Autograph Letter from William Dean Howells
Of Boston and Cambridge he was always happily reminiscent: of entertaining Mr. and Mrs. John Hay while on their wedding journey, and later Bret Harte, in the small reception room in the Berkeley Street house, where the tiny “library” on the north side was without heat or sunlight when Howells wrote his Venetian Days there in 1870; of early visits with Mark Twain before the great fireplace in “the Cabin” at his Belmont home, over the door of which was inscribed the quotation from The Merchant of Venice, “From Venice as far as Belmont.”—“In these words,” Howells said, “lies the history of my married life”;—of the move from Belmont to Boston as his material resources increased.
“There was a time when people used to think I didn’t like Boston,” he would chuckle, evidently enjoying the recollections that came to him; “but I always loved it. The town did take itself seriously,” he added a moment later; “but it had a right to. That was what made it Boston. Sometimes, when we know a place or a person through and through, the fine characteristics may be assumed, and we may chaff a little over the harmless foibles. That is what I did to Boston.”
He chided me good-naturedly because I preferred Florence to Venice. “Italy,” he quoted, “is the face of Europe, and Venice is the eye of Italy. But, after all, what difference does it make?” he asked. “We are both talking of the same wonderful country, and perhaps the intellectual atmosphere of antiquity makes up for the glory of the Adriatic.”

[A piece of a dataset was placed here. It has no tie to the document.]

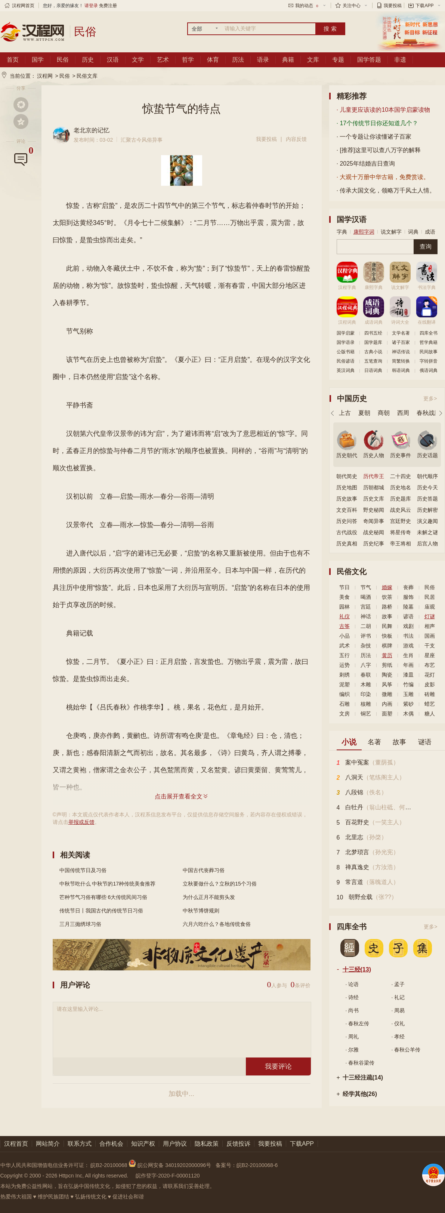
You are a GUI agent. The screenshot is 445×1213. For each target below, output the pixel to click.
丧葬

Then he told me a story which I afterwards heard Hamilton Mabie repeat at the seventy-fifth birthday anniversary banquet given Howells at Sherry’s by Colonel George Harvey in 1912.
Two American women met in Florence on the Ponte Vecchio. One of them said to the other, “Please tell me whether this is Florence or Venice.”
“What day of the week is it?” the other inquired.
“Wednesday.”
“Then,” said the second, looking at her itinerary, “this is Venice.”
“I was born a printer, you know,” Howells remarked during one of my visits. “I can remember the time when I couldn’t write, but not the time when I couldn’t set type.”